11 de enero de 2010

Un centímetro de más, un segundo de menos.

Un convertible lleno de hombres se pasó el alto y venía directo a la trompa del auto donde veníamos.  Vimos los trompos, como girábamos mientras salían las bolsas de aire, la sangre embarrada y una fractura expuesta. Yo intentando preguntarles a los demás si están bien, o algo medianamente coherente, humano.  Vi mi celular y pensaba a quién llamar primero, cual de nosotros está peor, cual celular está más cerca, no sé. No ví a los hombres del convertible porque supongo que se regaron por el pavimento. Algunos chismosos pero nadie ayudaba. Vi la ambulancia llegar, el seguro, la policía. De pronto abro los ojos en el hospital y me ví con miedo, con suero, sin pierna y sin que nadie me dijera nada ni de mi ni de nadie. No. Nada de esto sucedió. Sólo en mi cabeza. Ese nanosegundo cuando todo es incierto, alcanzas a ver todo esto. Oportunamente (y hasta medio aburrido para el relato) nuestro auto frenó y el convertible dió el volantazo y se fue a los cuatro carriles del sentido contrario, donde tampoco  venía ni un auto y nadie chocó y a nadie le pasó nada.
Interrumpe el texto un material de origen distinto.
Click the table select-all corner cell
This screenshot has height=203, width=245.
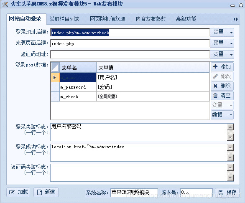tap(55, 68)
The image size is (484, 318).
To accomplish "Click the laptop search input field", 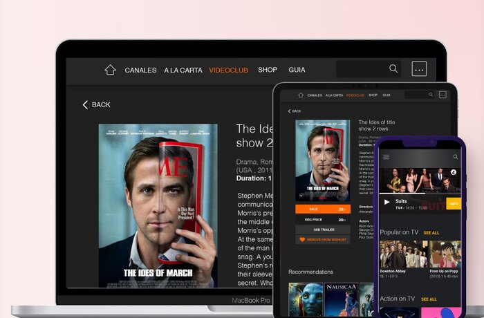I will pos(361,69).
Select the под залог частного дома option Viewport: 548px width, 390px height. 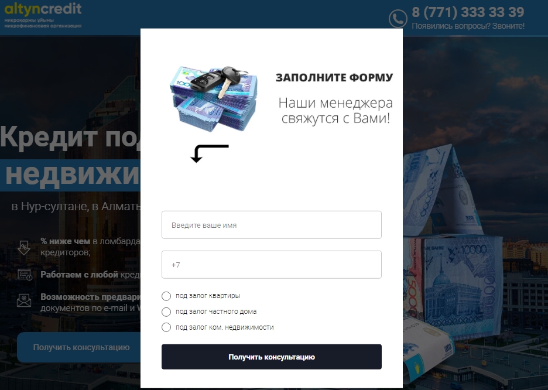(166, 312)
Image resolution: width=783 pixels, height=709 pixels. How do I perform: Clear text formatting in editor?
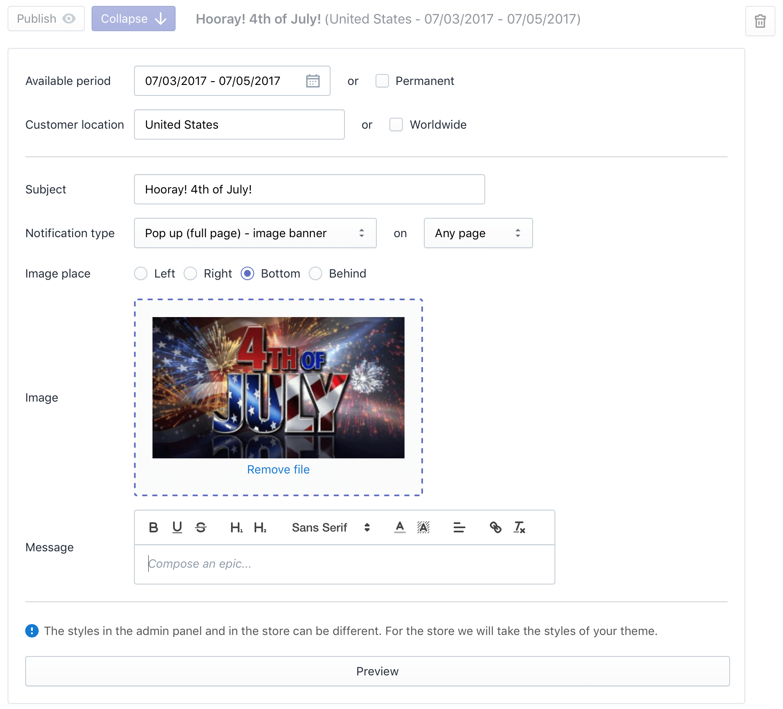520,527
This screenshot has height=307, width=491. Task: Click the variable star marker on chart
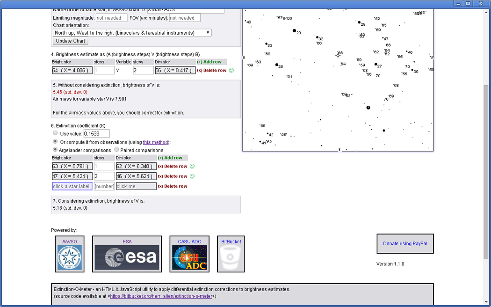pyautogui.click(x=338, y=55)
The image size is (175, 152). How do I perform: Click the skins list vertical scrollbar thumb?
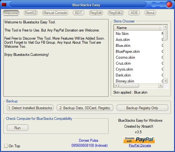(x=166, y=35)
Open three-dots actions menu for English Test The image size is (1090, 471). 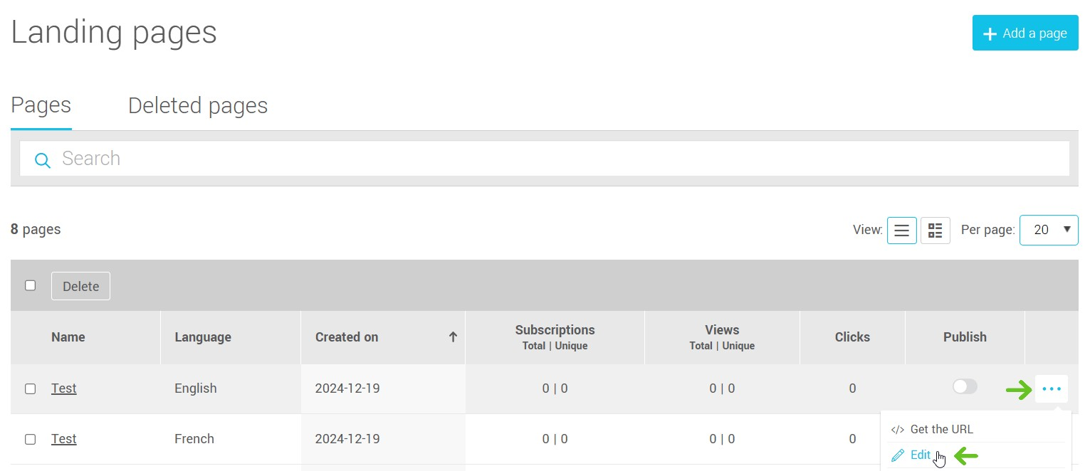tap(1051, 388)
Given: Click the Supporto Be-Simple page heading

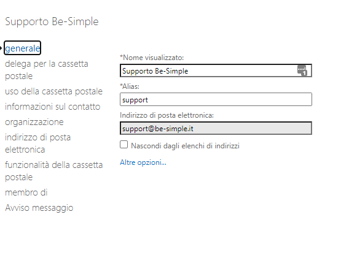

Me dió tiempo de llegar a platicar por skype, de poner la cámara, de lavarme los dientes, de platicarle mi sueño a alguien, de asomarme a ver el árbol de aquí afuera, de que alguien me dijera cosas bonitas, de escuchar un eructo, de reírme, de vivir otros días sin secuelas.

>> Y también de escuchar un poco más de Merzbow.